Yeah, thank you, it works, but only if shadow darkness is set to 0 and the shadow is completely black. Any other value makes the reflections in the shadow visible again, so it’s not very useful again.

So it would be better not to just darken shadows to completely black, but to exclude only env reflections from them, so they could have any darkness value and still be blended with the underlying object’s diffuse color. That would make much more sense. Do you think it’s possible?

I tried to fake it:

You can change the shadow color by using theShadowColor input.

Yeah, visually it works, absolutely, thank you! Especially if you make the shadow darker. Only that it would be great to have alpha blending working, for the shadow to blend nicely with the underlying ground texture. I mean, there is no texture in this exact scene of course, but any other scene with textured ground. Is it possible?
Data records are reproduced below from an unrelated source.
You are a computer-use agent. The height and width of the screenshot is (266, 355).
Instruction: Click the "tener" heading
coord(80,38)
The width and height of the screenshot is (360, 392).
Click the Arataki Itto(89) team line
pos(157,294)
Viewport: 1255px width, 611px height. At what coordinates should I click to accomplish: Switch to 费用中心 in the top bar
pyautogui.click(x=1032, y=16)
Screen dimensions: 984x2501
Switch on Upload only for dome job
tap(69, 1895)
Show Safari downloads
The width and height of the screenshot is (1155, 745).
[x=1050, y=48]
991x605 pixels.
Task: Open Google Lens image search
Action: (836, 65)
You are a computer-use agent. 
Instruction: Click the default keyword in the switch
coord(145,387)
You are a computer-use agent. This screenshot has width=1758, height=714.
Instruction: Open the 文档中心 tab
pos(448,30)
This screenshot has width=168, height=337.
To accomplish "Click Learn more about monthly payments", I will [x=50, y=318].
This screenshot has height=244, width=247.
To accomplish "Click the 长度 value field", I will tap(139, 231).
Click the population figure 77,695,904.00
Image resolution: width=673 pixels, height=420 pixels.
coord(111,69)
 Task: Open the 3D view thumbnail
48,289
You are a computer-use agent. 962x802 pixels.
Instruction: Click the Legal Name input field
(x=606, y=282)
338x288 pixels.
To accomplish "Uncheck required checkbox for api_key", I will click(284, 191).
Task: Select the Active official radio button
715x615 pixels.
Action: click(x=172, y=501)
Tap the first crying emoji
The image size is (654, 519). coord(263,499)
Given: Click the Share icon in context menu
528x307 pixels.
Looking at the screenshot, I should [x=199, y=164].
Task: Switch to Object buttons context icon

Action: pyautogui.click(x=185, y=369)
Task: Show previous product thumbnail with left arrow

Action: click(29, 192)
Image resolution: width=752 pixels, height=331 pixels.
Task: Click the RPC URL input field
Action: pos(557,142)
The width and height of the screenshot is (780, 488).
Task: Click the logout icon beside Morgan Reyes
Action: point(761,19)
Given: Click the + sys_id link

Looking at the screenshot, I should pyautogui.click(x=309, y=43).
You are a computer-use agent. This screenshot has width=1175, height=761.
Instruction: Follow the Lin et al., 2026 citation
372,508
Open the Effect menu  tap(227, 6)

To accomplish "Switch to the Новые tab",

You can use a texture as the albedo color in the node material:

https://playground.babylonjs.com/#4F33I3#57

Yes, super, thank you! So it would only be needed to make that shadow transparent now, so it could be blended with that texture, but only without the env reflection in it. That would solve the problem almost completely, 95%. How is it possible in Babylon?

A multiply should do it:

https://playground.babylonjs.com/#4F33I3#58

Yeah, seems to look almost as intended, thank you! It’s much better than with glares or only black shadow. I will dig deeper into it, I think this can be used as a 85% solution for this issue for now.